**GESTELLTE AUFGABE A**
Welches Aktenzeichen trägt das Urteil des Bundesarbeitsgerichts, das im Seitenauszug genannt wird?
**GESTELLTE AUFGABE B**
Schreibe den Abschnitt des Seitenauszugs, der mit „Übertarifliche Zulagen: Wann“ beginnt und bis einschließlich „unwirksam erklären lassen.“ reicht, noch einmal ab. Ersetze dabei „Formulararbeitsvertrag“ durch „Standardarbeitsvertrag“.

**SEITENAUSZUG**
# # #
Übertarifliche Zulagen: Wann ist ein Widerruf im Formulararbeitsvertrag wirksam vorbehalten?
Die Vertragsklausel in einem Formulararbeitsvertrag, nach der dem Arbeitgeber das Recht zustehen soll, „übertarifliche Lohnbestandteile jederzeit unbeschränkt zu widerrufen“, ist unwirksam.
Urteil BAG, 5 AZR 364/04
So entschied das Bundesarbeitsgericht (BAG) im Fall eines Arbeitnehmers, der nach dem Arbeitsvertrag Anspruch auf eine außertarifliche Zulage und Fahrtkostenersatz hatte. In dem Vertrag heißt es, die Firma habe das Recht, „diese übertariflichen Lohnbestandteile jederzeit unbeschränkt zu widerrufen“. Als der Arbeitnehmer unter Bezugnahme auf diesen Widerrufsvorbehalt die genannten übertariflichen Leistungen widerrief, zog der Arbeitnehmer vor Gericht. Hier wollte er den Widerruf für unwirksam erklären lassen.
# # #
**DATENSÄTZE**
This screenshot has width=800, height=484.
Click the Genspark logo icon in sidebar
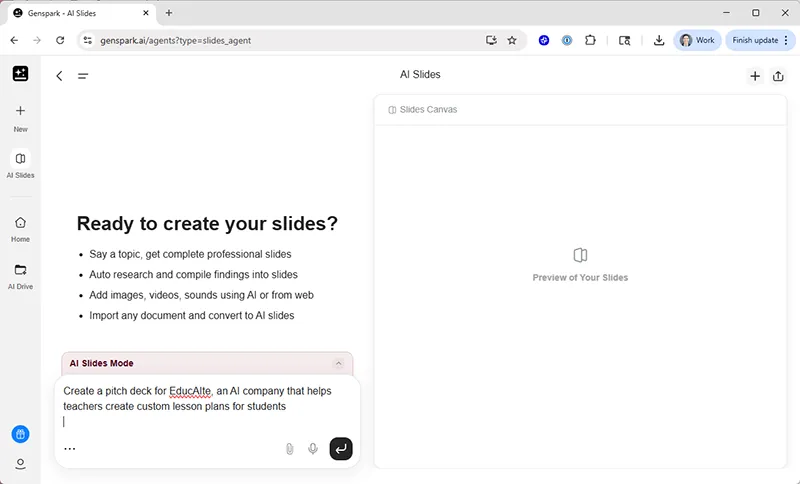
# # #
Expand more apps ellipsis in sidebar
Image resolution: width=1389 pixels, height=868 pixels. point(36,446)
# # #
**RICHTIGES ERGEBNIS A**
5 AZR 364/04

**RICHTIGES ERGEBNIS B**
Übertarifliche Zulagen: Wann ist ein Widerruf im Standardarbeitsvertrag wirksam vorbehalten?
Die Vertragsklausel in einem Standardarbeitsvertrag, nach der dem Arbeitgeber das Recht zustehen soll, „übertarifliche Lohnbestandteile jederzeit unbeschränkt zu widerrufen“, ist unwirksam.
Urteil BAG, 5 AZR 364/04
So entschied das Bundesarbeitsgericht (BAG) im Fall eines Arbeitnehmers, der nach dem Arbeitsvertrag Anspruch auf eine außertarifliche Zulage und Fahrtkostenersatz hatte. In dem Vertrag heißt es, die Firma habe das Recht, „diese übertariflichen Lohnbestandteile jederzeit unbeschränkt zu widerrufen“. Als der Arbeitnehmer unter Bezugnahme auf diesen Widerrufsvorbehalt die genannten übertariflichen Leistungen widerrief, zog der Arbeitnehmer vor Gericht. Hier wollte er den Widerruf für unwirksam erklären lassen.